- _Work instructions_: Here are some entries. Repeat all of them exactly.

START Data excerpts

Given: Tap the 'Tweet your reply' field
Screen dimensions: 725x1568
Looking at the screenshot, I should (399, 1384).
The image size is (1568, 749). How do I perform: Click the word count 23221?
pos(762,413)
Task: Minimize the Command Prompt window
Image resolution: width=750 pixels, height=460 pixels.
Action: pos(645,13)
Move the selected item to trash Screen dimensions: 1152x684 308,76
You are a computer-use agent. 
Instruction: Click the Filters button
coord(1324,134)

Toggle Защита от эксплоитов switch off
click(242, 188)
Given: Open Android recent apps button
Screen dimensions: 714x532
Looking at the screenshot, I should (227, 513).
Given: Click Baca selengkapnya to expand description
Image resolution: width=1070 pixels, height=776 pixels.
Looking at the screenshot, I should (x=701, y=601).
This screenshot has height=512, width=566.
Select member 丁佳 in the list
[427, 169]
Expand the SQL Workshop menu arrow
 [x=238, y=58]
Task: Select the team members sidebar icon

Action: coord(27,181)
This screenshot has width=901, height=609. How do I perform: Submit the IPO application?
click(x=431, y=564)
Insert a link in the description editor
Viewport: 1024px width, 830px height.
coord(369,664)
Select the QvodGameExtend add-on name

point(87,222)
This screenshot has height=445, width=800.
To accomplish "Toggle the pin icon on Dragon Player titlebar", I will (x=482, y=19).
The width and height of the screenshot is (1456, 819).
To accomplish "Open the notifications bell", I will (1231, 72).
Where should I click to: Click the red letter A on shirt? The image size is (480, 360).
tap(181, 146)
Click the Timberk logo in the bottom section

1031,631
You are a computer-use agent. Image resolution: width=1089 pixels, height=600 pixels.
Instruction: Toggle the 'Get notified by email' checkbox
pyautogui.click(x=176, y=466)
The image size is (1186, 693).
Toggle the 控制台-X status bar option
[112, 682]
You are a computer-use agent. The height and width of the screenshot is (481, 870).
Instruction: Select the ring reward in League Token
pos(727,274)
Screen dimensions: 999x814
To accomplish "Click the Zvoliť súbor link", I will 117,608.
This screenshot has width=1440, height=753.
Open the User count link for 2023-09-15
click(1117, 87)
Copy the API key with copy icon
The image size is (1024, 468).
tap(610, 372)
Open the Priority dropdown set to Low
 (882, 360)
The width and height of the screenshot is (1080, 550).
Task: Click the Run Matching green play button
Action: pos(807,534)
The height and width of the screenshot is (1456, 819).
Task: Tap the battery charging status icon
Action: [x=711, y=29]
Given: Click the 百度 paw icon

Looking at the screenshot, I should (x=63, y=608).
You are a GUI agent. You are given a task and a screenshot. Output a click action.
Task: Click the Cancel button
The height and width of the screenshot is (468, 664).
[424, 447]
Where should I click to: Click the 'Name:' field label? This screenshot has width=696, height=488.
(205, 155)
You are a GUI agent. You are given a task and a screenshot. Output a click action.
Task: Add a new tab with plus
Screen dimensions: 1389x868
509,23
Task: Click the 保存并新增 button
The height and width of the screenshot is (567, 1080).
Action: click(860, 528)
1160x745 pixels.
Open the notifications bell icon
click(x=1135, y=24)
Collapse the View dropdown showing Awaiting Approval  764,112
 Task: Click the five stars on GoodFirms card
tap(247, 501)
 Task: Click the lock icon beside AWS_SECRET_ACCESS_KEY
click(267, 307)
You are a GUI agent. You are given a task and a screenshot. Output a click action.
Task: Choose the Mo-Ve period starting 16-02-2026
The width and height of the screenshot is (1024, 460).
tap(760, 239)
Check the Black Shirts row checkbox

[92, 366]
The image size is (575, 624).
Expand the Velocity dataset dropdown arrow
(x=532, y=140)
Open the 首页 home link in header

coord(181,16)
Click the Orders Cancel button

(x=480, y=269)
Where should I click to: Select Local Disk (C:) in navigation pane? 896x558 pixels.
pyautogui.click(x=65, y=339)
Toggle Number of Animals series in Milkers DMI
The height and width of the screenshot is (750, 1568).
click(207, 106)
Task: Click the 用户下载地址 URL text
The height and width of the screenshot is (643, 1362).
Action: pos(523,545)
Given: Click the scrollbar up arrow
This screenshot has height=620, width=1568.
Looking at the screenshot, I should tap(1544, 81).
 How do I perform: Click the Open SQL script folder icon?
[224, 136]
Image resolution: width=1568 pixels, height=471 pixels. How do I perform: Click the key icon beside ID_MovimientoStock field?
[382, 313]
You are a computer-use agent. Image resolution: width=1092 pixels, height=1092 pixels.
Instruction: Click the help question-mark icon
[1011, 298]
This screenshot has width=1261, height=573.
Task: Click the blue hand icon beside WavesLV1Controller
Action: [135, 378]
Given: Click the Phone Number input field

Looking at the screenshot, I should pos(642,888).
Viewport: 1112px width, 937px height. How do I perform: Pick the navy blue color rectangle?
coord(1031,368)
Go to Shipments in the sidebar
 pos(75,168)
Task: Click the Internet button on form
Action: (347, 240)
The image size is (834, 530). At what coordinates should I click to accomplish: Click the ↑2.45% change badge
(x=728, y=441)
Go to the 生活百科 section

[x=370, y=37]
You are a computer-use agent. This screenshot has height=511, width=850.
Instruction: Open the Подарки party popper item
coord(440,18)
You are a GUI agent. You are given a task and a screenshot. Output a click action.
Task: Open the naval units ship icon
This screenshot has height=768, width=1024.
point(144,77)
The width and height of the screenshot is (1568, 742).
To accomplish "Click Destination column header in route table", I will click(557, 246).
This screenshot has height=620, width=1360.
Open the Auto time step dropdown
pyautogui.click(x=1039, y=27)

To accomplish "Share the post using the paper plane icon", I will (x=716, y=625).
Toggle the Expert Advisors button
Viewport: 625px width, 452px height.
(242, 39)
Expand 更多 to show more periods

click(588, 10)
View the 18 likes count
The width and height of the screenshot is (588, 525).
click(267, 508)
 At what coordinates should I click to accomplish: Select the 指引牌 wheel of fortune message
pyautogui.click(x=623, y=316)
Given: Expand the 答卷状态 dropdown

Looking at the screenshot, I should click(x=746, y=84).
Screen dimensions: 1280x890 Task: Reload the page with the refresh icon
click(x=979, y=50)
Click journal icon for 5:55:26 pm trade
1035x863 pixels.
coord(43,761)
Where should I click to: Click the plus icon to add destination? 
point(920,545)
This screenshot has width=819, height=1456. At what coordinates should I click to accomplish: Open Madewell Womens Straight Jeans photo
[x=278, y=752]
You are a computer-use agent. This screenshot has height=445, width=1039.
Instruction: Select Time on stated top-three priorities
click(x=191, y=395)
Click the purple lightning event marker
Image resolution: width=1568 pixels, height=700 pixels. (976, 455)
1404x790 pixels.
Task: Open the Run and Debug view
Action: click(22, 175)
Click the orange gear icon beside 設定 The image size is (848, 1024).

END Data excerpts

- _Task solution_:
Given: Tap the 'Tweet your reply' field
Screen dimensions: 725x1568
Looking at the screenshot, I should (399, 1384).
The image size is (1568, 749). How do I perform: Click the word count 23221?
pos(762,413)
Task: Minimize the Command Prompt window
Image resolution: width=750 pixels, height=460 pixels.
Action: pos(645,13)
Move the selected item to trash Screen dimensions: 1152x684 308,76
You are a computer-use agent. 
Instruction: Click the Filters button
coord(1324,134)

Toggle Защита от эксплоитов switch off
click(242, 188)
Given: Open Android recent apps button
Screen dimensions: 714x532
Looking at the screenshot, I should (227, 513).
Given: Click Baca selengkapnya to expand description
Image resolution: width=1070 pixels, height=776 pixels.
Looking at the screenshot, I should (x=701, y=601).
This screenshot has height=512, width=566.
Select member 丁佳 in the list
[427, 169]
Expand the SQL Workshop menu arrow
 [x=238, y=58]
Task: Select the team members sidebar icon

Action: coord(27,181)
This screenshot has width=901, height=609. How do I perform: Submit the IPO application?
click(x=431, y=564)
Insert a link in the description editor
Viewport: 1024px width, 830px height.
coord(369,664)
Select the QvodGameExtend add-on name

point(87,222)
This screenshot has height=445, width=800.
To accomplish "Toggle the pin icon on Dragon Player titlebar", I will (x=482, y=19).
The width and height of the screenshot is (1456, 819).
To accomplish "Open the notifications bell", I will (1231, 72).
Where should I click to: Click the red letter A on shirt? The image size is (480, 360).
tap(181, 146)
Click the Timberk logo in the bottom section

1031,631
You are a computer-use agent. Image resolution: width=1089 pixels, height=600 pixels.
Instruction: Toggle the 'Get notified by email' checkbox
pyautogui.click(x=176, y=466)
The image size is (1186, 693).
Toggle the 控制台-X status bar option
[112, 682]
You are a computer-use agent. The height and width of the screenshot is (481, 870).
Instruction: Select the ring reward in League Token
pos(727,274)
Screen dimensions: 999x814
To accomplish "Click the Zvoliť súbor link", I will 117,608.
This screenshot has width=1440, height=753.
Open the User count link for 2023-09-15
click(1117, 87)
Copy the API key with copy icon
The image size is (1024, 468).
tap(610, 372)
Open the Priority dropdown set to Low
 (882, 360)
The width and height of the screenshot is (1080, 550).
Task: Click the Run Matching green play button
Action: pos(807,534)
The height and width of the screenshot is (1456, 819).
Task: Tap the battery charging status icon
Action: [x=711, y=29]
Given: Click the 百度 paw icon

Looking at the screenshot, I should (x=63, y=608).
You are a GUI agent. You are given a task and a screenshot. Output a click action.
Task: Click the Cancel button
The height and width of the screenshot is (468, 664).
[424, 447]
Where should I click to: Click the 'Name:' field label? This screenshot has width=696, height=488.
(205, 155)
You are a GUI agent. You are given a task and a screenshot. Output a click action.
Task: Add a new tab with plus
Screen dimensions: 1389x868
509,23
Task: Click the 保存并新增 button
The height and width of the screenshot is (567, 1080).
Action: click(860, 528)
1160x745 pixels.
Open the notifications bell icon
click(x=1135, y=24)
Collapse the View dropdown showing Awaiting Approval  764,112
 Task: Click the five stars on GoodFirms card
tap(247, 501)
 Task: Click the lock icon beside AWS_SECRET_ACCESS_KEY
click(267, 307)
You are a GUI agent. You are given a task and a screenshot. Output a click action.
Task: Choose the Mo-Ve period starting 16-02-2026
The width and height of the screenshot is (1024, 460).
tap(760, 239)
Check the Black Shirts row checkbox

[92, 366]
The image size is (575, 624).
Expand the Velocity dataset dropdown arrow
(x=532, y=140)
Open the 首页 home link in header

coord(181,16)
Click the Orders Cancel button

(x=480, y=269)
Where should I click to: Select Local Disk (C:) in navigation pane? 896x558 pixels.
pyautogui.click(x=65, y=339)
Toggle Number of Animals series in Milkers DMI
The height and width of the screenshot is (750, 1568).
click(207, 106)
Task: Click the 用户下载地址 URL text
The height and width of the screenshot is (643, 1362).
Action: pos(523,545)
Given: Click the scrollbar up arrow
This screenshot has height=620, width=1568.
Looking at the screenshot, I should tap(1544, 81).
 How do I perform: Click the Open SQL script folder icon?
[224, 136]
Image resolution: width=1568 pixels, height=471 pixels. How do I perform: Click the key icon beside ID_MovimientoStock field?
[382, 313]
You are a computer-use agent. Image resolution: width=1092 pixels, height=1092 pixels.
Instruction: Click the help question-mark icon
[1011, 298]
This screenshot has width=1261, height=573.
Task: Click the blue hand icon beside WavesLV1Controller
Action: [135, 378]
Given: Click the Phone Number input field

Looking at the screenshot, I should pos(642,888).
Viewport: 1112px width, 937px height. How do I perform: Pick the navy blue color rectangle?
coord(1031,368)
Go to Shipments in the sidebar
 pos(75,168)
Task: Click the Internet button on form
Action: (347, 240)
The image size is (834, 530). At what coordinates should I click to accomplish: Click the ↑2.45% change badge
(x=728, y=441)
Go to the 生活百科 section

[x=370, y=37]
You are a computer-use agent. This screenshot has height=511, width=850.
Instruction: Open the Подарки party popper item
coord(440,18)
You are a GUI agent. You are given a task and a screenshot. Output a click action.
Task: Open the naval units ship icon
This screenshot has height=768, width=1024.
point(144,77)
The width and height of the screenshot is (1568, 742).
To accomplish "Click Destination column header in route table", I will click(557, 246).
This screenshot has height=620, width=1360.
Open the Auto time step dropdown
pyautogui.click(x=1039, y=27)

To accomplish "Share the post using the paper plane icon", I will (x=716, y=625).
Toggle the Expert Advisors button
Viewport: 625px width, 452px height.
(242, 39)
Expand 更多 to show more periods

click(588, 10)
View the 18 likes count
The width and height of the screenshot is (588, 525).
click(267, 508)
 At what coordinates should I click to accomplish: Select the 指引牌 wheel of fortune message
pyautogui.click(x=623, y=316)
Given: Expand the 答卷状态 dropdown

Looking at the screenshot, I should click(x=746, y=84).
Screen dimensions: 1280x890 Task: Reload the page with the refresh icon
click(x=979, y=50)
Click journal icon for 5:55:26 pm trade
1035x863 pixels.
coord(43,761)
Where should I click to: Click the plus icon to add destination? 
point(920,545)
This screenshot has width=819, height=1456. At what coordinates should I click to accomplish: Open Madewell Womens Straight Jeans photo
[x=278, y=752]
You are a computer-use agent. This screenshot has height=445, width=1039.
Instruction: Select Time on stated top-three priorities
click(x=191, y=395)
Click the purple lightning event marker
Image resolution: width=1568 pixels, height=700 pixels. (976, 455)
1404x790 pixels.
Task: Open the Run and Debug view
Action: click(22, 175)
Click the orange gear icon beside 設定 The image size is (848, 1024).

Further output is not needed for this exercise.